— BEGIN —

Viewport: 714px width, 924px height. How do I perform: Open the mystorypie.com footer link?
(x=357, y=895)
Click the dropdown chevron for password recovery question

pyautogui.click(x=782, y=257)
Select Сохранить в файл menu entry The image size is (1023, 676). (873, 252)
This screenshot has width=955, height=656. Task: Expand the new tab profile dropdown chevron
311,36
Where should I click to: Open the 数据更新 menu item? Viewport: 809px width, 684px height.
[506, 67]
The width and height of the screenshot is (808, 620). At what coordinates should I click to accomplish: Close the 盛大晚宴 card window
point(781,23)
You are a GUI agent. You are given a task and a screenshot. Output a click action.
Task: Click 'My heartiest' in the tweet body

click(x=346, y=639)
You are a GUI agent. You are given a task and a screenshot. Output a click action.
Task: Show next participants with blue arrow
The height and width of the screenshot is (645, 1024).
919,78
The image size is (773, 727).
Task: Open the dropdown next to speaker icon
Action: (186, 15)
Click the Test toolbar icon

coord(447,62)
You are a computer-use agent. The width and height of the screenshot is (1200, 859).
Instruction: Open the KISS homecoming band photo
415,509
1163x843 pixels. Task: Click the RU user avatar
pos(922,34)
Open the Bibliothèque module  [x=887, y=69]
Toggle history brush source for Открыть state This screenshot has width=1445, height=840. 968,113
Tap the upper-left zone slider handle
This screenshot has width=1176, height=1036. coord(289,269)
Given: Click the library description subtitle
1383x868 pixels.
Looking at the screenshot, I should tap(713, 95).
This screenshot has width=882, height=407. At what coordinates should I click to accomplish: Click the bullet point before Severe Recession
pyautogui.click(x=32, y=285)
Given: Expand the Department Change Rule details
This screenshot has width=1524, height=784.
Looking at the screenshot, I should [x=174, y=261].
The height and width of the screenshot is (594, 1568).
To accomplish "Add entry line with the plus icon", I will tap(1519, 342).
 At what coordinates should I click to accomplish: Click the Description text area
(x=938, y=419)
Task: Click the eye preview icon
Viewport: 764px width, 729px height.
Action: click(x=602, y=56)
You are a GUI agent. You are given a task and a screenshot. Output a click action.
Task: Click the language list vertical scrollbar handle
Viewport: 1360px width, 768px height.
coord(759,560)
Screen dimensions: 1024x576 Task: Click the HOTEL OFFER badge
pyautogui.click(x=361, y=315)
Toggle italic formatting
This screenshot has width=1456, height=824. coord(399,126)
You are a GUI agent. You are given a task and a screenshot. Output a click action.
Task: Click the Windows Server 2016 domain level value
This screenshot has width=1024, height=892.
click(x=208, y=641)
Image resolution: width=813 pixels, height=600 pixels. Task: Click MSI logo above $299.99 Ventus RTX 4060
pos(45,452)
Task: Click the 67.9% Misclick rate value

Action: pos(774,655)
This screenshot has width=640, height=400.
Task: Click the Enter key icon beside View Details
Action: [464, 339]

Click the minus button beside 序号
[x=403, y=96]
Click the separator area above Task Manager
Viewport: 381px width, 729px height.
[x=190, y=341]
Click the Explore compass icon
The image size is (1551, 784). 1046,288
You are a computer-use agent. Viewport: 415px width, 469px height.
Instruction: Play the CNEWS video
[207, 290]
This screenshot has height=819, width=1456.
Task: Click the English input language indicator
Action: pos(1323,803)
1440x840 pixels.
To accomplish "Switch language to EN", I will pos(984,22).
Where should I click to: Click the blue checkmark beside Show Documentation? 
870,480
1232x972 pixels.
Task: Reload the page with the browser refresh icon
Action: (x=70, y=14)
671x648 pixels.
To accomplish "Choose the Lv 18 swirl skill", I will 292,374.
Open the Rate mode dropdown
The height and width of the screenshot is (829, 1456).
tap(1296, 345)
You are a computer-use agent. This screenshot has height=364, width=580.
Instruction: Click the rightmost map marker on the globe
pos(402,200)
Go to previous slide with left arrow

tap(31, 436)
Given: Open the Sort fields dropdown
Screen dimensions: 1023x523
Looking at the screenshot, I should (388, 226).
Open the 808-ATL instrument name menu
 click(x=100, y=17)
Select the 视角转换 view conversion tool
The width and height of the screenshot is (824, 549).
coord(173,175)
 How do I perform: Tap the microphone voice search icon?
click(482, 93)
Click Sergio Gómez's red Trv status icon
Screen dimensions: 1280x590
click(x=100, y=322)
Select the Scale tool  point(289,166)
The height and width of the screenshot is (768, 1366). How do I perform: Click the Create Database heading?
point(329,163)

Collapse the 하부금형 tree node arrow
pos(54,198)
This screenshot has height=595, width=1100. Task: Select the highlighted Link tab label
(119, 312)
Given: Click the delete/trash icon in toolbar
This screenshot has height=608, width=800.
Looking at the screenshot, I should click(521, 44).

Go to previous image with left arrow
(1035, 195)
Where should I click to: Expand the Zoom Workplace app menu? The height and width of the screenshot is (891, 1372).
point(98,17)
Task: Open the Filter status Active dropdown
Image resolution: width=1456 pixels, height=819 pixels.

— END —

What you will do: Give the material as a Markdown table with the columns Row and Text, one numbered row per line. Begin at the first line of the material, stop after the line that contains "Action: (186, 15)", and leave out blank lines.

Response to the task:
| Row | Text |
|---|---|
| 1 | Viewport: 714px width, 924px height. How do I perform: Open the mystorypie.com footer link? |
| 2 | (x=357, y=895) |
| 3 | Click the dropdown chevron for password recovery question |
| 4 | pyautogui.click(x=782, y=257) |
| 5 | Select Сохранить в файл menu entry The image size is (1023, 676). (873, 252) |
| 6 | This screenshot has width=955, height=656. Task: Expand the new tab profile dropdown chevron |
| 7 | 311,36 |
| 8 | Where should I click to: Open the 数据更新 menu item? Viewport: 809px width, 684px height. |
| 9 | [506, 67] |
| 10 | The width and height of the screenshot is (808, 620). At what coordinates should I click to accomplish: Close the 盛大晚宴 card window |
| 11 | point(781,23) |
| 12 | You are a GUI agent. You are given a task and a screenshot. Output a click action. |
| 13 | Task: Click 'My heartiest' in the tweet body |
| 14 | click(x=346, y=639) |
| 15 | You are a GUI agent. You are given a task and a screenshot. Output a click action. |
| 16 | Task: Show next participants with blue arrow |
| 17 | The height and width of the screenshot is (645, 1024). |
| 18 | 919,78 |
| 19 | The image size is (773, 727). |
| 20 | Task: Open the dropdown next to speaker icon |
| 21 | Action: (186, 15) |